Some people did dribble in: several Boy Scouts and their leaders; some tourists pausing to take pictures; even some individuals huddled under their umbrellas, standing quietly before the monument in awe and reflection.
“We’re not going to be able to hold the full ceremony,” Perrucci finally concluded. “We won’t get many, I don’t think.”
Then out of the mist, the headlights of cars showed, a line stretching into the infinity of the fog. Cars and school buses bringing veterans, firefighters, police officers, dignitaries and many others, ordinary people of every age, bearing umbrellas of every color and size, or wearing ponchos or hooded sweatshirts, their determined faces making their way up the path from the parking lot, not caring about the lack of chairs or even the stiff warm wind blowing rain on their faces.
They came and they huddled, huddled under a sea of open umbrellas, while the color guard of veterans marched up, unprotected, bearing their flags with pride and passion, forming a half circle behind the ring of monuments.
While the weather kept the Bayonne High School Marching Band from making an appearance, the Bayonne High School Choral Group raised their voices, defying wind, rain and the growing dark.

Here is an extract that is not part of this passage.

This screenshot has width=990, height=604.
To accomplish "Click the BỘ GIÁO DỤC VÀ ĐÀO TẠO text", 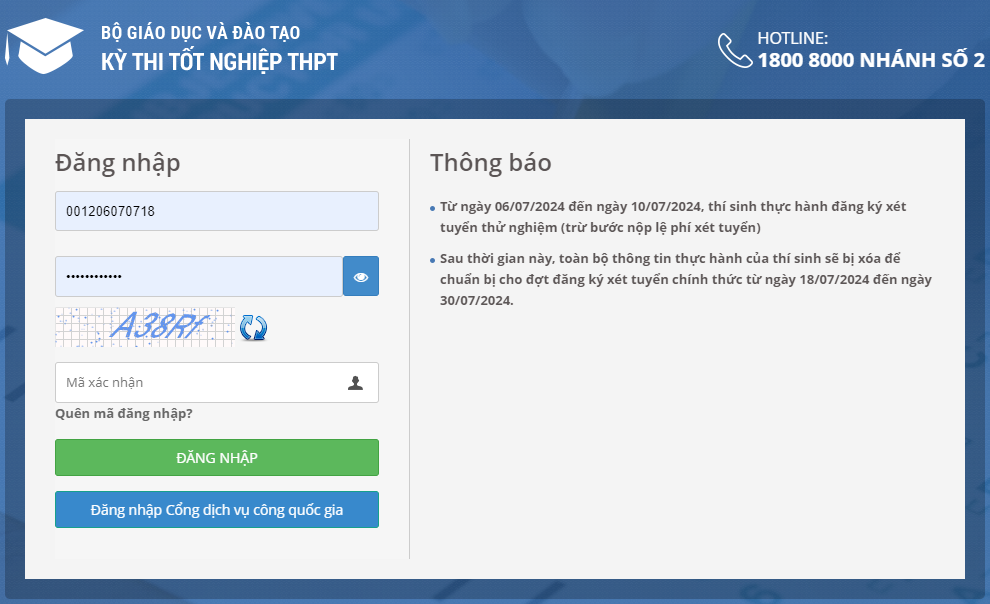I will point(200,33).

Out of the gloom, the tall shape of Mayor Mark Smith appeared, his trench coat glittering with drops of light-reflected rain. His voice broke through the rain with recollections of that sunny day eight years ago when the attack occurred, and how what seemed like a perfect day turned into one of horror and concern.
He and other officials under the direction of then-Mayor Joseph Doria had come to this very spot, setting up medical units for the thousands of expected wounded, only to learn an even more horrifying fact that you either lived through it or died, and that medical facilities here remained eerily unused.

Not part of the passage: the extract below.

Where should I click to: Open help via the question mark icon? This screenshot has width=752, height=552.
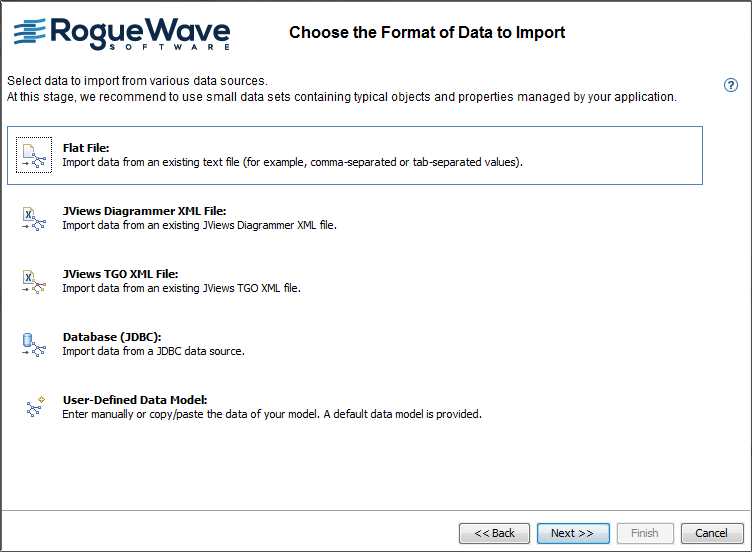point(731,85)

“Standing here today, it is our obligation to commemorate that day and to remember that day because so many people were impacted by that day,” he said. “The images of that day and its aftermath are burned in my mind, young families trying to find resolution for missing husbands and wives, trying to find closure, trying to find order in what was complete chaos and disorder. But other things that come to mind are how people rose to the occasion.”

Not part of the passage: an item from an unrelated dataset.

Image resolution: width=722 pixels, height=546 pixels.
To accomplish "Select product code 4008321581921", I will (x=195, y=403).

The people of Bayonne not only opened their hearts, but also often opened their homes to the people who survived.
“People were stuck in Bayonne. Bridges were closed. Tunnels were closed,” he said. During that time, people from other places forged relationships with people in Bayonne. “We came together as neighborhoods and we came together as a city and we came together as a region and stood tall. And I think that’s the lesson to take from this. That is what we owe these little ones here.”
Smith waved his hand over the heads of children standing near him.
“That is our obligation to them – to stand tall and stand fast in face of adversity, to do what’s right by them,” he said. “We need to give them a peaceful and better tomorrow. And I know in my heart and in my mind that the city of Bayonne is up to that challenge. And we will do just that, because it is morally right and it is needed.”
Thirteen from Bayonne will be remembered
Bayonne, long on the forefront of sending its children to fight for America, lost 13 people in the terrorist attacks. On Sept. 11, 2001, 12 Bayonne residents died in the attack on the World Trade Center in New York City and during the aborted hijacking of a jet airliner in the skies over Pennsylvania. On Feb. 26, 1993, a Bayonne resident had died in an attack on the World Trade Center. All were honored with a new monument unveiled on Sept. 11, 2007 at Harbor View Park. The victims of the attacks were: William J. Macko, Alysia Basmajian, Ana M. Centeno, John A. Cooper, Colleen Ann Deloughery, Ramzi A. Doany, John Roger Fisher, Orasri Liangthanasarn, Gavin McMahon, Steven P. Morello, Kenneth Joseph Tarantino, Patricia Cushing, and Jane Folger.